На сцене была деревенская горница с чистыми половичками на полу, два заиндевелых окошка со сверкающими за ними сугробами. Я появлялась за окнами в белом полушубке, в шерстяном кремовом платке и, войдя в избу, раздевшись, прижималась к горячей печке. Я пела, за окнами звучала гармошка, а я вспоминала свою деревню, наши избы с красивыми наличниками, чисто побеленные печки и домотканые, радующие чистотой и запахом натуральной ткани такие узнаваемые половички.
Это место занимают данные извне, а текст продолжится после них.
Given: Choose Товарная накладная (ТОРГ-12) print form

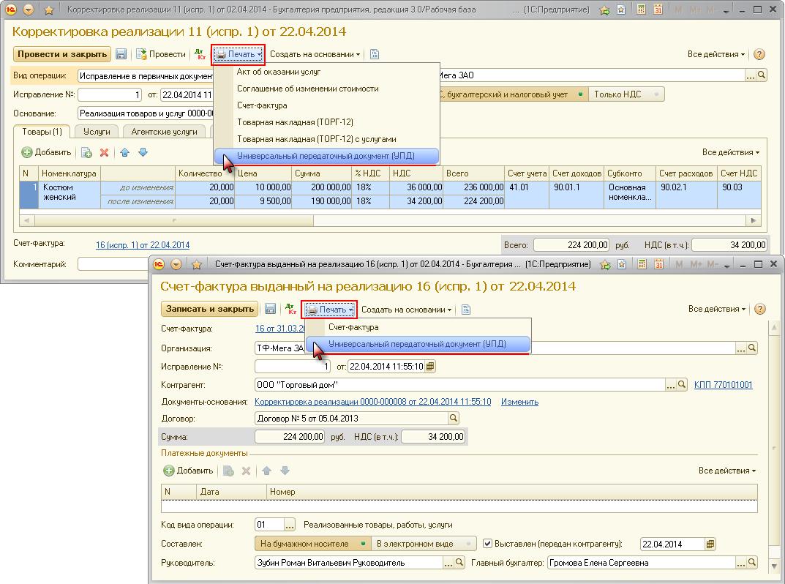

Рядом со мною - сестренка. Подошла и обняла нас - меня и сестренку мать. Стоим, прижавшись к печке. Печка театральная, холодная, а мне тепло, весело, мило, уютно. Пытаюсь насмехаться над Курочкиным, а ничего не выходит - не мой характер. Повторяю то, что показывает режиссер, получается далеко не то, что нужно. Но Борис Иванович точно не видит, какая я робкая, невыразительная! Терпит, ждет, добивается! Всем весело, а мне стыдно, что не могу, не получается. А как хочется, чтобы получилось!
В сцене сватовства чуть полегче: я в своей стихии, смущена, не смею быть счастливой, но душа поет...
Вот мой жених Максим отвечает за меня: "Она согласна!" И я не так занозисто, как надо бы, но серьезно спрашиваю: "Что это ты за меня? Почему так уверен? Меня спрашивают - сама и отвечу!". И тут же по-девичьи скромно, но серьезно говорю матери: "Согласна, мама".
Рванулся от радости мой жених, за руки его еле удержали сваты, зазвучала музыка и полилась наша песня "На крылечке". Робко, стесняясь, скрывая счастье, опустила голову на широкую грудь своего жениха и слышу его слова: "Я ее больше жизни беречь буду, голубушку мою".